Exchange Rate Appreciation
and Depreciation
Appreciation

When the exchange rate in New Zealand appreciates it
means the price of one New Zealand dollar just got more
expensive in terms of the overseas currency that will be
required to buy it (not good for exporters).

It also means one New Zealand dollar will buy more foreign
currency (good for importers).
Depreciation of the Exchange
Rate

When the exchange rate in New Zealand depreciates it
means the price of one New Zealand dollar just got less
expensive/ cheaper in terms of the overseas currency
that will be required to buy it (good for exporters).

It also means one New Zealand dollar will buy less
foreign currency (NOT good for importers).
Supply and Market Trends
A trend is a change that has occurred over time.
Supply trends

Producers and producer organisations keep records of
the supply of various products. They can use this
information to try and predict what will happen in the
future. Examples are; price received and quantity
supplied.

Graphs of this information often show trends or
patterns. The trend may show prices or supply
decreasing for one product, or prices or supply
increasing for another product.
Long term trends

Trends shown in price, volume of consumption or
production etc. over a period of at least five
years.

Factors affecting long term trends = attributes,
seasonality, quantity available, quality supplied /
required, consumer preference, reliability of
supply, price, trends, fashions, market regulation
/ manipulation.
Zespri Global Supply (ZGS).
Italy • France • Japan • South Korea • Australia
Short term trends

Trends shown in price, volume of consumption, or
production etc. over a period of one year or season.

Factors affecting short term trends = climate, attributes,
production practices, timing of production, timing of
supply to export markets, specific windows of supply &
price.
Market Trends

Market trends = is a historical change in demand
for a product that allows market forecasts to be
made to allow suppliers to plan ahead.

Market trends are useful for predicting possible
changes in demand for primary products.

If there has been a change in demand for a
product it may be useful to try and identify why
the change has occurred.
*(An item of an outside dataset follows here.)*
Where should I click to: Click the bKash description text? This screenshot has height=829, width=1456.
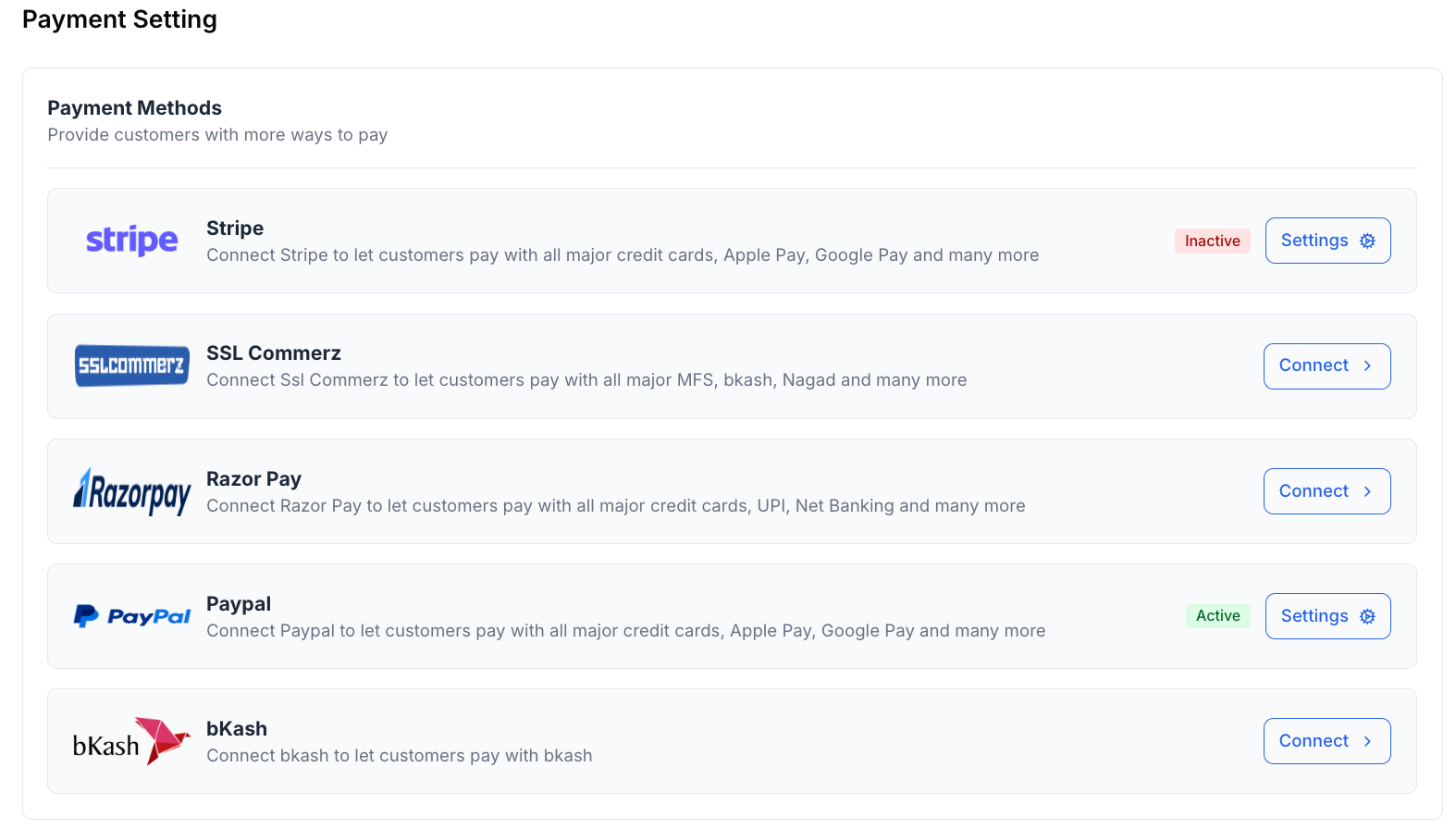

This can be particularly
helpful if there has been a decrease in the
demand for a product, as it may indicate possible
future trends for other end products or for new
products.
Identifying possible reasons
for market trends.
Changes in demand may be the result of a wide variety of reasons
such as;

New products on the market.

Advertising and promotions

Changes in technology e.g. production of synthetic fibres
replacing wool.

Changes in income distribution e.g. if income increases people
may spend more money on more expensive foods.

Substitute products available e.g. potatoes can be replaced with
rice and pasta.

Changes in fashion or taste e.g. people eating more healthy
foods.

Changes in lifestyle e.g. busy people eat more fast foods.